We placed the text at hour $50$ (since October 3rd is $48$ hours from the start of the data) and index value $3$. The fontsize=, in points, allows us control in order to make the text visible. The text alignment should be self explanatory. In the coordinates for annotate we use the first and last data points directly. This is the advantage of using the graph coordinates to place labels: when labeling a specific point of the data one can directly use the value from the data.

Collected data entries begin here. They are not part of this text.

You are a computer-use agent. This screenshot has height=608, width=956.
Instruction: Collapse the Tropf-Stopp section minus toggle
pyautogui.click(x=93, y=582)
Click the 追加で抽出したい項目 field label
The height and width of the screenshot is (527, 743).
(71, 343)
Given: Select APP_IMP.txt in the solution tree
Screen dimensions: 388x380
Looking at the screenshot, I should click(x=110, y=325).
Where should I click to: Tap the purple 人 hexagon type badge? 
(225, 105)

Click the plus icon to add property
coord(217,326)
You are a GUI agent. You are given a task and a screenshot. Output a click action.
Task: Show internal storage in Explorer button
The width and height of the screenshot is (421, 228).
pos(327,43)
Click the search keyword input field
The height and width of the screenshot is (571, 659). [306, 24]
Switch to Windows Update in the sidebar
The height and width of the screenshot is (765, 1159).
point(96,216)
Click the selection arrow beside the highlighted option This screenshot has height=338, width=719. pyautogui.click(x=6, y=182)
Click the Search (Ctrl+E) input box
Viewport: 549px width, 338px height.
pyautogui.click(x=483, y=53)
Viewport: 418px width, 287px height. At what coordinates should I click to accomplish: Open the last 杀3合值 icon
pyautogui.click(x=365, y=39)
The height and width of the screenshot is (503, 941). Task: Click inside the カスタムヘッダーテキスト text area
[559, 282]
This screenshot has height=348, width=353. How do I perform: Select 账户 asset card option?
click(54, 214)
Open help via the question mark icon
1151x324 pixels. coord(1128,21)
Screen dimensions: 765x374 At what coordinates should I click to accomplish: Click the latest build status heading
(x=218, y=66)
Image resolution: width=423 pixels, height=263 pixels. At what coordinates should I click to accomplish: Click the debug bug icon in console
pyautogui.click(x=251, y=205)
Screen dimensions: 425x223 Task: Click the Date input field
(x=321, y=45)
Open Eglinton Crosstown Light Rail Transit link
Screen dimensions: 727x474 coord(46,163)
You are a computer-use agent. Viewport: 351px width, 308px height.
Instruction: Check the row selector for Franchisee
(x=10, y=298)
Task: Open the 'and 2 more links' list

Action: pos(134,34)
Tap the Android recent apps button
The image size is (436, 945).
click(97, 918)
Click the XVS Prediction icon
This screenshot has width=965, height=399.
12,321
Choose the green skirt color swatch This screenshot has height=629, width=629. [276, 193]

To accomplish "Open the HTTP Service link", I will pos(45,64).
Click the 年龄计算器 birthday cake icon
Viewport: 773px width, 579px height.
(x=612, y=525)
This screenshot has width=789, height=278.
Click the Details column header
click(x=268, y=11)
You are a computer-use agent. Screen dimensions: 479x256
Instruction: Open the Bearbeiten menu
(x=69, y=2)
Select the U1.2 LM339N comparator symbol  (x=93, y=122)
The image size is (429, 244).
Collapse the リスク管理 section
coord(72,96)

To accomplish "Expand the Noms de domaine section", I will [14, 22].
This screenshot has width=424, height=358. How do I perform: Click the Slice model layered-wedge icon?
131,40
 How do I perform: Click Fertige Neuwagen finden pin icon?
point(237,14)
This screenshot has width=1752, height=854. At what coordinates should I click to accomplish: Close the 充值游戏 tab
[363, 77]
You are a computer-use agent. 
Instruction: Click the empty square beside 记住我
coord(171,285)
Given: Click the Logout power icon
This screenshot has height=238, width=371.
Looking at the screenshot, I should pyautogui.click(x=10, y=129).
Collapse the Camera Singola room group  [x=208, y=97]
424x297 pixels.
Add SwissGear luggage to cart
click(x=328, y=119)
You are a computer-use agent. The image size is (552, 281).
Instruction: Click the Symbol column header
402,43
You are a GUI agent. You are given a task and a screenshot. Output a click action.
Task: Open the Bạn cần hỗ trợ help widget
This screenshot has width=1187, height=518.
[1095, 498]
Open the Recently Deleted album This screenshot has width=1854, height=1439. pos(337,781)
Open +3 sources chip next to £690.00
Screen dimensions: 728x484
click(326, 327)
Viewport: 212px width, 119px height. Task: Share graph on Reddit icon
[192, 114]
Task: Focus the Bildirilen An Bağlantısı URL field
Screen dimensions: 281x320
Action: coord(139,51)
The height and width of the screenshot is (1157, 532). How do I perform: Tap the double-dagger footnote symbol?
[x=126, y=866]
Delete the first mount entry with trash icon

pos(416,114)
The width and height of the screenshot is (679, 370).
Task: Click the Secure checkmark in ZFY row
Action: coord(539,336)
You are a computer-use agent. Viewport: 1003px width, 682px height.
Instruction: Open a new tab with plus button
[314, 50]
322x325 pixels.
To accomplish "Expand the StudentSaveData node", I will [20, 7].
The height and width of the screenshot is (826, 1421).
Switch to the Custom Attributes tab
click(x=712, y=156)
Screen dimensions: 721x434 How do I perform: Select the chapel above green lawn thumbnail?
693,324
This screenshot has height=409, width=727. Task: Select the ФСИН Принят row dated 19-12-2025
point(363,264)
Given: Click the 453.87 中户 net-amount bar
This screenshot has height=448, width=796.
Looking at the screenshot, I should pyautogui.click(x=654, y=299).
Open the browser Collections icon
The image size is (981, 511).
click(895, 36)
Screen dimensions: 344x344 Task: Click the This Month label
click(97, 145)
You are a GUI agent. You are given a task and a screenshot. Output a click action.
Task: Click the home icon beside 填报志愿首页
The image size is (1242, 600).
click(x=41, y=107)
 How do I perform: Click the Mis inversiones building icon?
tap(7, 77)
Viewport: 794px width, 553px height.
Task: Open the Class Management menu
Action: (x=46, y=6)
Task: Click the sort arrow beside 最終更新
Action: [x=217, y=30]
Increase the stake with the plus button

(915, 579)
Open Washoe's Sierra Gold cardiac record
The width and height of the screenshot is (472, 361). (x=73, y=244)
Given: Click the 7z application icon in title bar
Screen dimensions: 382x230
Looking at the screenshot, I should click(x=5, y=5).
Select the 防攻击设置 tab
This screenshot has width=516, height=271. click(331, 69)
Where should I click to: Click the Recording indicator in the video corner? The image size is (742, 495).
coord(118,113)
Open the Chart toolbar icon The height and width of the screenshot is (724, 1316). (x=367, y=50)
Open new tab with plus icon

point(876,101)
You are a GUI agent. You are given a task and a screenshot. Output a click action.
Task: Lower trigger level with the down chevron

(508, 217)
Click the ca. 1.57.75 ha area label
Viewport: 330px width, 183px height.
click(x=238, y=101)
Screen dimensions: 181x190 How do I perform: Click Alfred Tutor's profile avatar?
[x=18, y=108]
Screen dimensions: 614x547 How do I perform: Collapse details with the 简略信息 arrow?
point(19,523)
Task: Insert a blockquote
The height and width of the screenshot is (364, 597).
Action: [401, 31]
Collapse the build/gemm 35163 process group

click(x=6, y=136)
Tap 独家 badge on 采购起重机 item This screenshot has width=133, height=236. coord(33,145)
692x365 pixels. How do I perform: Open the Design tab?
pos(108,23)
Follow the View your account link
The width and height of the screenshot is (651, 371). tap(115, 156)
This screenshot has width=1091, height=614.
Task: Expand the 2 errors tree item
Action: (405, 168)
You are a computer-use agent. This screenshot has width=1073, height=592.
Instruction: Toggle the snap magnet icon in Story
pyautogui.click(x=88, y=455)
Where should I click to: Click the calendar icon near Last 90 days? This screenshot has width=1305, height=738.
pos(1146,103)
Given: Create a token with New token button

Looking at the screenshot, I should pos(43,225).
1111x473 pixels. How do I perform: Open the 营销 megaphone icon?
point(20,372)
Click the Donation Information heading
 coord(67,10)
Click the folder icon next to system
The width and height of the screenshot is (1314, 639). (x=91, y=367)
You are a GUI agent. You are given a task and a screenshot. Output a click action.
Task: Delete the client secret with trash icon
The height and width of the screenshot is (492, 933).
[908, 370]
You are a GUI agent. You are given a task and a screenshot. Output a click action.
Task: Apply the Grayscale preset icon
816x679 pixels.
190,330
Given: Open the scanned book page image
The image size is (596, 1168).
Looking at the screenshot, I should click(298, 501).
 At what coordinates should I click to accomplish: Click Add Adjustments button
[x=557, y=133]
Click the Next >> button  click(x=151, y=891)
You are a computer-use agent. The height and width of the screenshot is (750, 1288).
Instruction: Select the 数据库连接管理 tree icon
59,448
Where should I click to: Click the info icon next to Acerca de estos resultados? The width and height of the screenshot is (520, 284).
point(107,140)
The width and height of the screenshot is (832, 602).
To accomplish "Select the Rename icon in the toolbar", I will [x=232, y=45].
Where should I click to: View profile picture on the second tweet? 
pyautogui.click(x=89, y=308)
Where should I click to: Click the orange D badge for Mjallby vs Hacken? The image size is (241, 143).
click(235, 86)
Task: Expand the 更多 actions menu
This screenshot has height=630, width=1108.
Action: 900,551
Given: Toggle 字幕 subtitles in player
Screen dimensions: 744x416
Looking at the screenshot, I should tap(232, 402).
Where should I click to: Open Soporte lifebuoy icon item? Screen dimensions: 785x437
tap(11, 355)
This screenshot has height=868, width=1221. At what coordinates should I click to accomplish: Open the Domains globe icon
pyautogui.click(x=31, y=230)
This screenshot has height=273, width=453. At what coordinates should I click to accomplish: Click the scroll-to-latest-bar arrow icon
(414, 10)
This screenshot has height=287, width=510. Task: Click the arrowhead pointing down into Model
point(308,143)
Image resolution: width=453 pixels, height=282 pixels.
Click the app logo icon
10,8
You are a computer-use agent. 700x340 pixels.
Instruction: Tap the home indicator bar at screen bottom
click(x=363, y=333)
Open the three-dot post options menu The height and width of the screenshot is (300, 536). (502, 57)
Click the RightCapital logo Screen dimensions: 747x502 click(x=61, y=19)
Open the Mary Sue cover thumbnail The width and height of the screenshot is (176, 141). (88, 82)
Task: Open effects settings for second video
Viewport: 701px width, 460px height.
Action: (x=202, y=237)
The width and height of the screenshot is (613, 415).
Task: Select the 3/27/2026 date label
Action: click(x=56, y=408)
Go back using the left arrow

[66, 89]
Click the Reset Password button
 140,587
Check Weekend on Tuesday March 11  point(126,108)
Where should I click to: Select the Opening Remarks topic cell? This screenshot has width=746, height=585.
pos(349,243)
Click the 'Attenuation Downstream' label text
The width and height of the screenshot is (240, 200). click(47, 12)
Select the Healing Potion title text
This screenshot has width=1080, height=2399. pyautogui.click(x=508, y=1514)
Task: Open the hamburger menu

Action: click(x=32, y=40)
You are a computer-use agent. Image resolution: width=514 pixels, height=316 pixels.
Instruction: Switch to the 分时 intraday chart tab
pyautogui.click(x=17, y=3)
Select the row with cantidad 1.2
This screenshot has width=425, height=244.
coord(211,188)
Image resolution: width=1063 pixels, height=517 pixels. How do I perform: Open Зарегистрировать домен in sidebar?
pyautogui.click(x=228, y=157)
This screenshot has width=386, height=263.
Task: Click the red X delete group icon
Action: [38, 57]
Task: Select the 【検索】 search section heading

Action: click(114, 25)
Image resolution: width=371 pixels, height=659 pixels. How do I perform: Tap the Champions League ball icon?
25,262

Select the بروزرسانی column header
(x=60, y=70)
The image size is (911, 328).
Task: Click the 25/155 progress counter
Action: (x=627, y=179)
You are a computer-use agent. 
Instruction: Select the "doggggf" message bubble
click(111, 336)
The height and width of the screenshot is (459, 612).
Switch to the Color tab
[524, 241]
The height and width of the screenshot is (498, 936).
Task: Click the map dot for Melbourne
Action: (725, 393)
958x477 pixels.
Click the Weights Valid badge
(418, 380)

The graph looks very good right now. The text could be worked a tad more, when the labels cross the vertical lines it is difficult to read it. We will use matplotlib's path effects to add a pinkish glow behind the text and make it readable. When we add the text and annotations the return values from the functions give us handles that allows us to edit the elements further - this is a common pattern in matplotlib. We take these handles and add a stroke effect in pink, after that we add the normal path to place the actual text on top of the pink stroke.

In [13]:
import matplotlib.patheffects as path_effects

fig, ax = plt.subplots(figsize=(14, 7))
ax.plot(ftse100, color='crimson')
ax.set_ylim(0., 9.)
ticks = [0, 24, 48, 72, 96, 120]
ax.set_xticks(ticks)
ax.set_xticklabels(['Oct 1', 'Oct 2', 'Oct 3', 'Oct 4', 'Oct 5', 'Oct 6'])
ax.vlines(ticks, 0., 9., linestyles='dotted')
t1 = ax.text(48., 3., 'Crash Day', fontsize=14, horizontalalignment='center')
t2 = ax.annotate('Open %s' % ftse100[0],
                (0., ftse100[0]), (2., ftse100[0] - 2),
                fontsize=14,
                arrowprops={'arrowstyle': '->'})
t3 = ax.annotate('Close %s' % ftse100[-1],
                (120., ftse100[-1]), (110., ftse100[-1] - 2),
                fontsize=14,
                arrowprops={'arrowstyle': '->'})
for t in [t1, t2, t3]:
    t.set_path_effects(
        [path_effects.Stroke(linewidth=3, foreground='lightpink'), path_effects.Normal()])

And we could keep going. This graph now needs a title, labels for the axes. Perhaps a legend explaining a bit about FTSE. But we already saw those, and we will leave those extensions to you.

matplotlib is very extensive on interfaces to customize a graph, one often finds more than one way to add more information a reader may find useful.